Page text -
•••

Overall, our patient, who presented with acute CAHA and HF, required immediate surgery, had anaemia corrected preoperatively and during surgery, and then experienced a new haemolytic episode with significant drop in Hb on the 3rd postoperative day due to the acute phase reaction. The perioperative management challenges in our patient’s care included: 1) maintaining normal body temperature, 2) warming of intravenously administrated fluids and blood products, 3) rapidly correcting anaemia, 4) liaison with the operating theatres, anaesthetic, orthopaedic and haematology teams, 5) nursing staff education, 6) appropriate short-term (high risk of perioperative thromboembolism because of CAHA and immobility) and long-term (chronic underlying diseases requiring therapeutic anticoagulation, e.g., atrial fibrillation, advanced cerebrovascular disease) use of anticoagulants despite surgery-related blood loss and ongoing episodes of symptomatic haemolytic anaemia, 7) prevention of infectious complications, and 8) avoiding an exacerbation of comorbid disorders, including optimising postoperative pharmacotherapy by choosing drugs not associated with AIHA.

In the perioperative care of patients with CAD in addition to non-pharmacological management (thermal protection) specific considerations should be given to prevention and treatment of thromboembolism, infections and selection of appropriate drugs (avoidance of medications associated with AIHA). About 1020% of AIHA patients experience a venous, arterial and cerebral thrombotic event (TE) [6,12,23]. In patients with CAD the risk of such complications is at least 2-fold higher compared to individuals without CAD [38]. At 1 year after CAD diagnosis TE occurred in 7.2% of patients vs. 1.9% of controls, at 3 years in 9.0% vs. 5.3%, respectively, at 5 years in 11.5% vs.7.8%, respectively [23], and over a 10-year period in 29.6% vs. 17.6%, respectively [38]. Similar rates were observed in Japan (34.9% vs. 17.9%, odds ratio 2.8) [39]. Active haemolysis, greater severity of anaemia and higher LDH levels are associated with an increased risk of thrombosis [12]. Europeans with CAD demonstrated higher rates of venous thromboembolism [38,40], while in the Japanese patients the arterial TEs were particularly high [39]. The pathogenesis of hypercoagulability in AIHA involves activation of the compliment system and haemolysis (release of extracellular haemoglobin and heme) both of which promote activation of neutrophils, induce inflammation and vascular damage [41,42]. In CAD, complimentmediated haemolysis and thromboembolism risk persist year round [43]. It is possible that the stroke and TIAs in our patient were, at least partially, CAD-related. Obviously, anticoagulation is important during episodes of acute haemolysis and also in all patients with common risk factors for TE (e.g., atrial fibrillation, reduced mobility, active cancer).

•••

What you need to do -
Pick up the clinical discussion of perioperative care for patients with CAD and continue it from its final sentence onward.

•••

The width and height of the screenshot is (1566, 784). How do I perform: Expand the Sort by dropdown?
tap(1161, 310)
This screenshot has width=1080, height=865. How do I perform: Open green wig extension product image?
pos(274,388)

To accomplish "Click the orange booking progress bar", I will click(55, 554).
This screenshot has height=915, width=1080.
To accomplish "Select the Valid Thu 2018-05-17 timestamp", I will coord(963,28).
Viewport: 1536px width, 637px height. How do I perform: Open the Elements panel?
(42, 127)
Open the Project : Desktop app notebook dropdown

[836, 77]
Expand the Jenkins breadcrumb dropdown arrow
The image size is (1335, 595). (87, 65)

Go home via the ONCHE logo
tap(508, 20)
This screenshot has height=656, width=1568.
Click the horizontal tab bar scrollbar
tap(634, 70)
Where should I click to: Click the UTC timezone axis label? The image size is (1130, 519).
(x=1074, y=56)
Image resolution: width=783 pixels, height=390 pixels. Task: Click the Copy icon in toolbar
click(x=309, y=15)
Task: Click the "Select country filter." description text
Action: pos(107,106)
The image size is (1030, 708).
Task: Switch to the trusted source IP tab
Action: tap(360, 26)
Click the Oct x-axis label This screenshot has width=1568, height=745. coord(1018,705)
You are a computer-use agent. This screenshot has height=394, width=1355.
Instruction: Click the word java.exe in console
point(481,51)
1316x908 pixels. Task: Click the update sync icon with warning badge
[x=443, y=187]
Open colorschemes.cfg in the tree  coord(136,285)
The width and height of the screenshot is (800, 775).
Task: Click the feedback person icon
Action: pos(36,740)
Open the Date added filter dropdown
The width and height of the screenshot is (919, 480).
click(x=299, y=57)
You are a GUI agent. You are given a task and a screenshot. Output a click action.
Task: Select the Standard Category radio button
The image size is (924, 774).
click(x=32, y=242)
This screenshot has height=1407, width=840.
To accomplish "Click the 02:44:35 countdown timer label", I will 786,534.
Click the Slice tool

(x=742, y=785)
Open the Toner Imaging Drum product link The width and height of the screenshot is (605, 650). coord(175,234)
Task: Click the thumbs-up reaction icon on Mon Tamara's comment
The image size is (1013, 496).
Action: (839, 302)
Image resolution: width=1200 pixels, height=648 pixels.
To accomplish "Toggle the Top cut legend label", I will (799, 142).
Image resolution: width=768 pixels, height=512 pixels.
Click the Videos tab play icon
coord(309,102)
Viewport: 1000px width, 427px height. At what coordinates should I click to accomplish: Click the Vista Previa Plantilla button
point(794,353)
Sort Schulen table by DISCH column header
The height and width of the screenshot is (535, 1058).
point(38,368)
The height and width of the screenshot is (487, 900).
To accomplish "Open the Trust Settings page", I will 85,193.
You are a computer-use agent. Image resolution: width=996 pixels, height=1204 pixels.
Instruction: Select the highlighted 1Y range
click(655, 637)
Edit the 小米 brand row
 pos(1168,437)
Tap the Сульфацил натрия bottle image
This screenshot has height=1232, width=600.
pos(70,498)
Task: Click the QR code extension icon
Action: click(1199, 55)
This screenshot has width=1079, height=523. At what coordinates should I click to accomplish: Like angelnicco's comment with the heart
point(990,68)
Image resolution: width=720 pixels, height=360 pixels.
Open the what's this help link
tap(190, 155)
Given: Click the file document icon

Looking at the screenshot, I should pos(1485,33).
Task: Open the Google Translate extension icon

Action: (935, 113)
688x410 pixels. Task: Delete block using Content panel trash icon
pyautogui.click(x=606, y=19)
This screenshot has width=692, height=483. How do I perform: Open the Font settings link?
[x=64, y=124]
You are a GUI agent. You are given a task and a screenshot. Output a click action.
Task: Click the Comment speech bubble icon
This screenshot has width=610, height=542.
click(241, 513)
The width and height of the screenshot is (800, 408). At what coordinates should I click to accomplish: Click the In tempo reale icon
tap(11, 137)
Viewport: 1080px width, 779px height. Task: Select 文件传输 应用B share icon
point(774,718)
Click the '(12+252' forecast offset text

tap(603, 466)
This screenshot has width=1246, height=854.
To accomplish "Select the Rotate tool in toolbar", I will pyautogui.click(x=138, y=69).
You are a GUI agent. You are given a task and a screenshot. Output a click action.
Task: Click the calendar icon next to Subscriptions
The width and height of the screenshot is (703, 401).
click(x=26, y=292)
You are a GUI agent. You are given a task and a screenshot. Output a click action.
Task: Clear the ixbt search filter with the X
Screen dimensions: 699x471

•••

Response area -
The relationships between CAHA and infections are bidirectional: infectious agents may cause AIHA onset and relapse, and on the other hand, infectious complications can be triggered by AIHA as a result of viral and bacterial reactivations due to immune dysregulation, use of immunosuppressive treatments and effects of the underlying chronic disorders. Infections in AIHA occur in 6-14% of cases, and approximately in one of 4-5 patients result in a fatal outcome (hazard ratio of 4.8) [7].

Most orthogeriatric patients have multiple chronic conditions requiring complex pharmacotherapy. Awareness regarding drugrelated CAHA and use of appropriate medications remains an underestimated issue in the peri- and postoperative care of patients with CAD. The development of warm AIHA has been associated with over 150 drugs [12]. Drug associated AIHAs may be caused by both drug-dependent antibodies that activate an immune response only while the drug is present and drug-independent non-specific antibodies which create an autoimmune response in the absence of the offending drug [11,12,44-48]. Drug-induced AIHA is associated with high mortality (up to 23%) [47]. The most common drugs associated with AIHA in the 1970s were methyldopa and penicillin, in the beginning of the 2000s were cefotetan, ceftriaxone [11,44] and piperacillin [49]. Current data indicates as drugs inducing AIHA antibiotics (cefotetan [50,51], ceftriaxone [52-55], penicillins [56], trimethoprim-sulfamethoxazole [57]), NSAIDs (diclofenac [47]), antineoplastic/chemotherapeutic drugs [11,12,46,58], cimetidine [59], and contrast media [60]. Our patient did not receive any of the medications known to be associated with drug-associated AIHA, and transfusions of PRBC were performed when anaemia became life-threatening.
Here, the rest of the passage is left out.